C-reactive protein (CRP) is composed of five identical subunits that are linked together. This protein is present in animals that trace their evolutionary origins for hundreds of millions of years (such as the horseshoe crab). CRP is normally present in plasma in only trace amounts: approximately 0.2 mg per dL. Levels increase dramatically and quickly after a stimulus. Moderate elevations occur in most connective tissue diseases (1 to 10 mg per dL). Very high levels are seen in bacterial infections and systemic vasculitis (15 to 20 mg per dL). Diabetes, obesity, and cigarette smoking can increase CRP levels in variable amounts. CRP is not thought to be altered by age or gender. The CRP levels can increase within 4 to 6 hours and normalize within 1 week in response to a stimulus. These changes occur much more quickly compared to the erythrocyte sedimentation rate (ESR). CRP levels fall when inflammation subsides. Because a substantial stimulus is required for CRP elevation, a normal value does not exclude an inflammatory process. Many clinicians prefer sending ESR concomitantly with CRP. Of interest, in systemic lupus erythematosus (SLE) and other connective tissue diseases, CRP levels are lower than one would expect for the amount of inflammation present.
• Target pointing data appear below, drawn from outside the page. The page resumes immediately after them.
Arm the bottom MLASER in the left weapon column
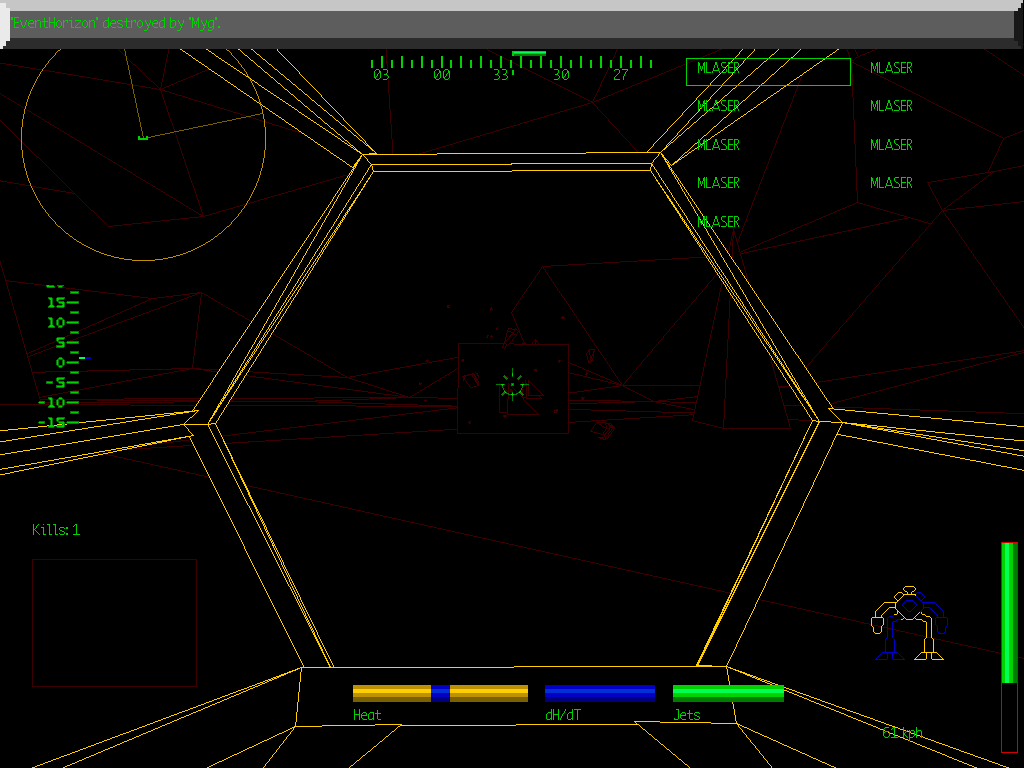Screen dimensions: 1024x768 coord(717,221)
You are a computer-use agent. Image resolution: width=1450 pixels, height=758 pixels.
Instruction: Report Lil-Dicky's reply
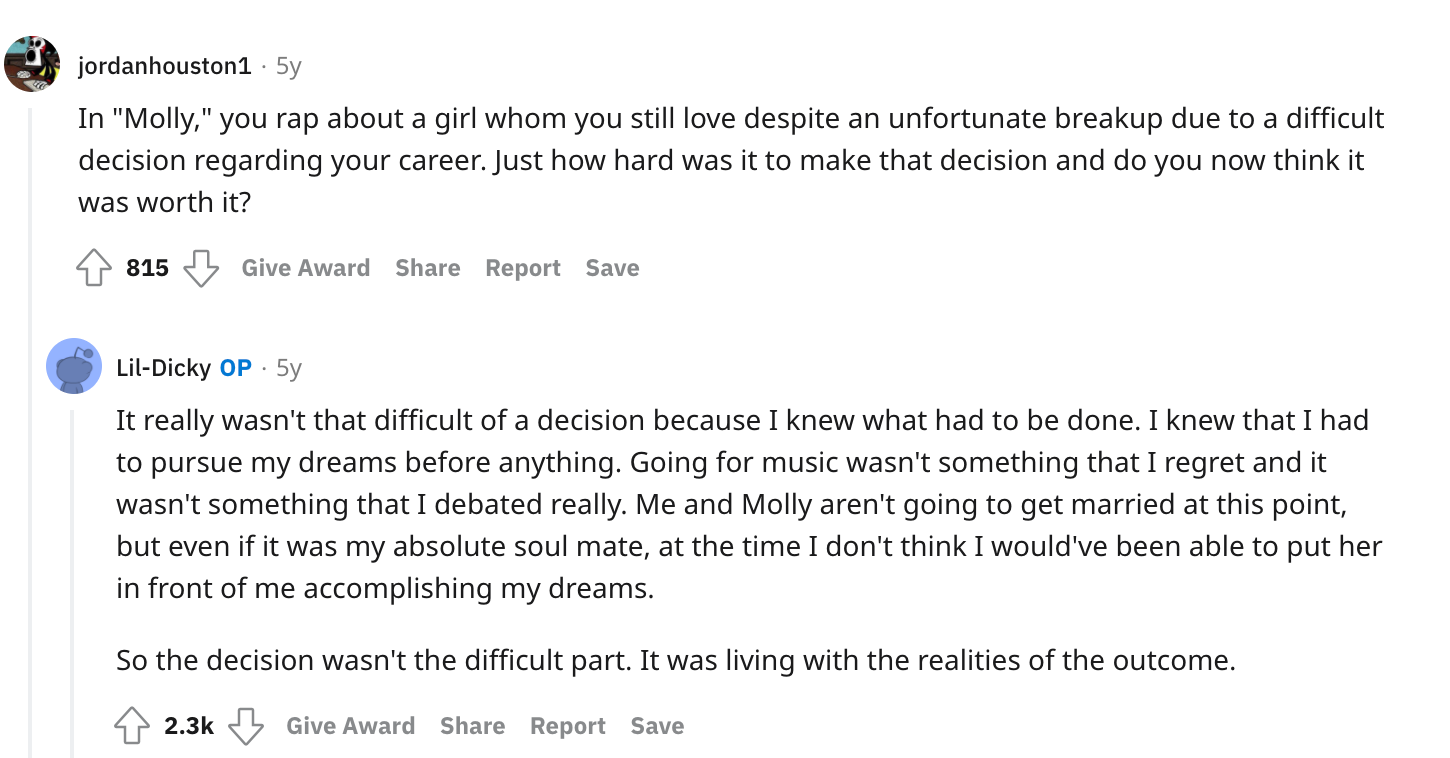567,726
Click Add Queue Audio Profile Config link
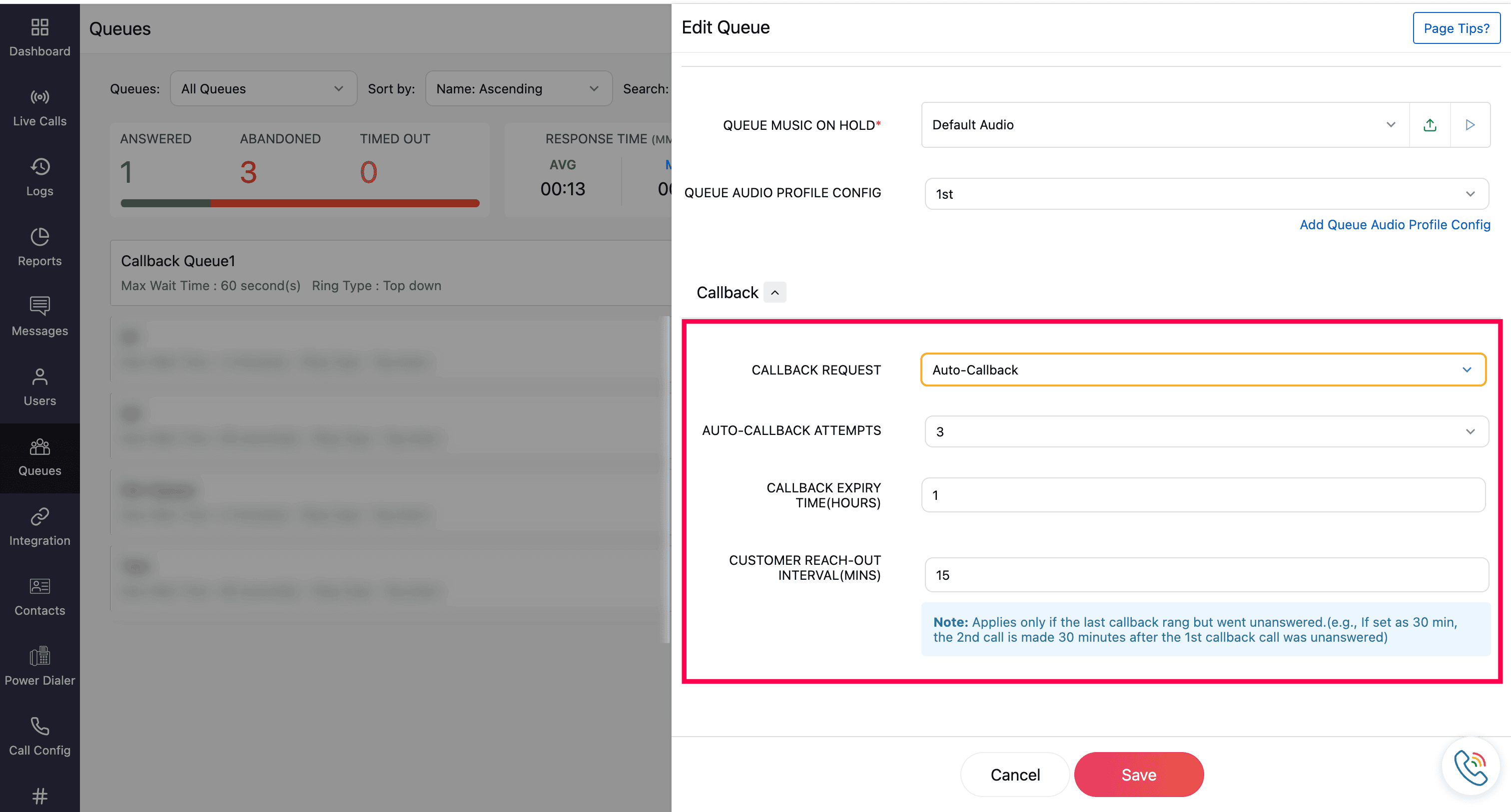1511x812 pixels. coord(1394,225)
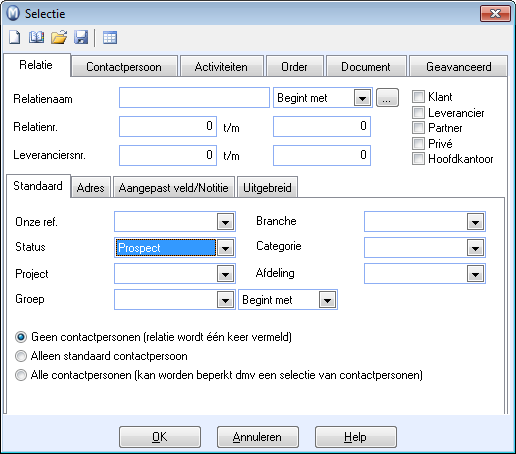Image resolution: width=516 pixels, height=454 pixels.
Task: Open the Adres sub-tab
Action: (x=91, y=188)
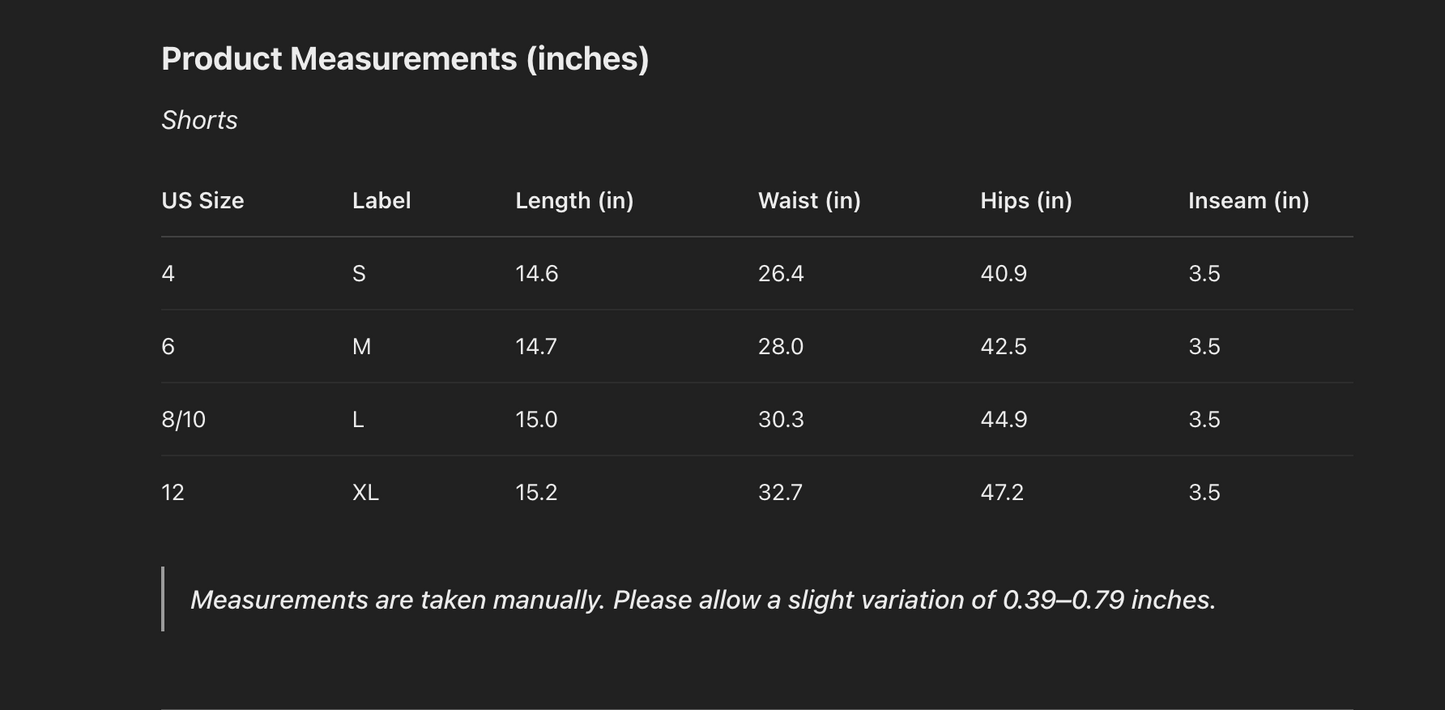
Task: Click the 8/10 US size cell
Action: pos(183,419)
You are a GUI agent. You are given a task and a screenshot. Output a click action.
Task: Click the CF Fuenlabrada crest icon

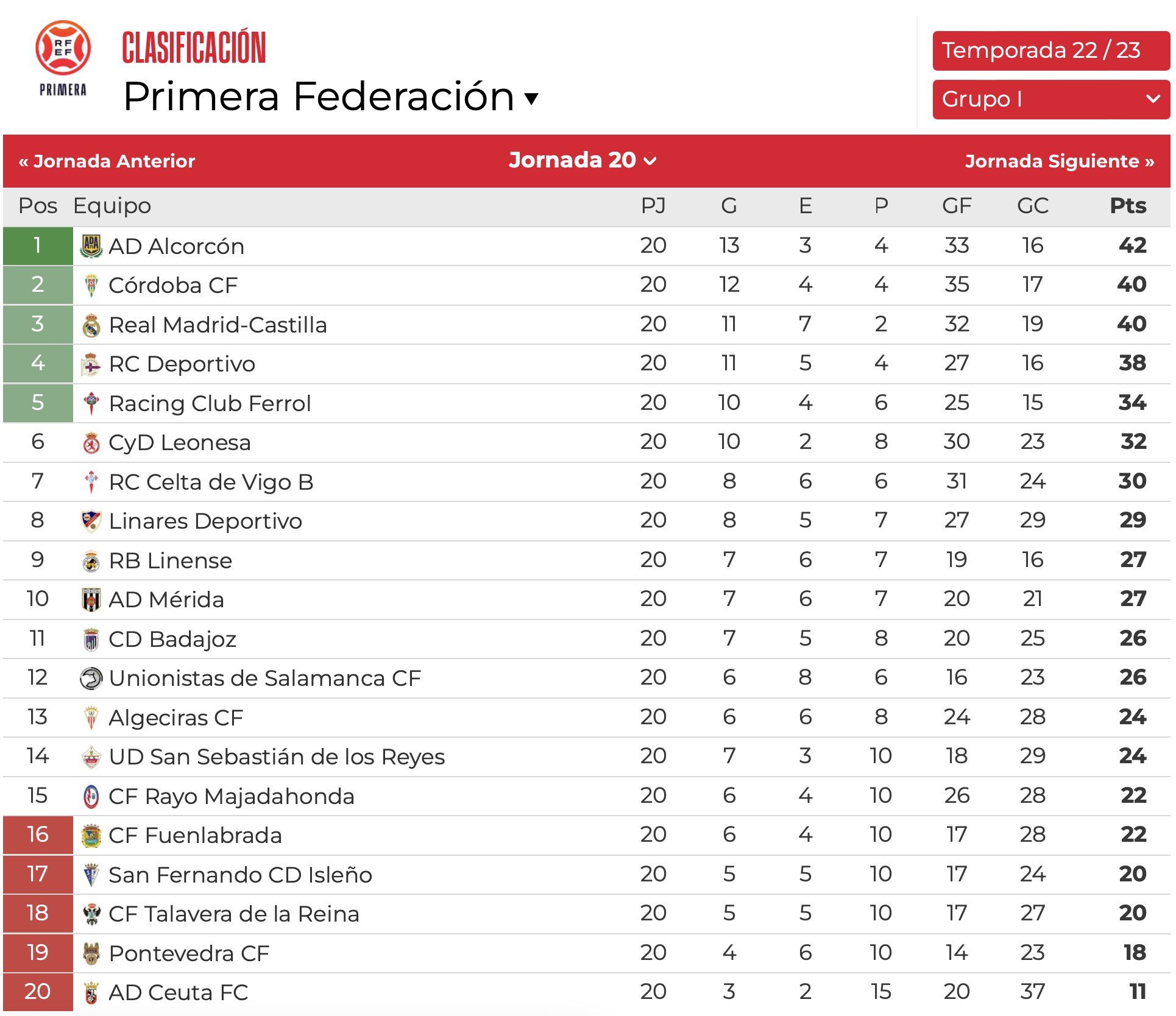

CRP was initially identified by its ability to form a precipitin reaction with pneumococcal polysaccharide. It is now measured by either
latex agglutination or rocket electrophoresis. In contrast to the ESR, CRP can be assayed on specimens that have been stored by freezing. This is an advantage compared with ESR, which must be performed on fresh blood. Generally for CRP, the upper limit of the reference range is age/50 in men and age/50 +0.6 in women. Recently, high-sensitivity CRP has become available. This test is much more sensitive, and can detect slight elevations of CRP that are technically within the normal range, but may have clinical relevance with respect to coronary artery disease. However, it has not been proven cost-effective or having additional benefit in routine monitoring of rheumatologic diseases.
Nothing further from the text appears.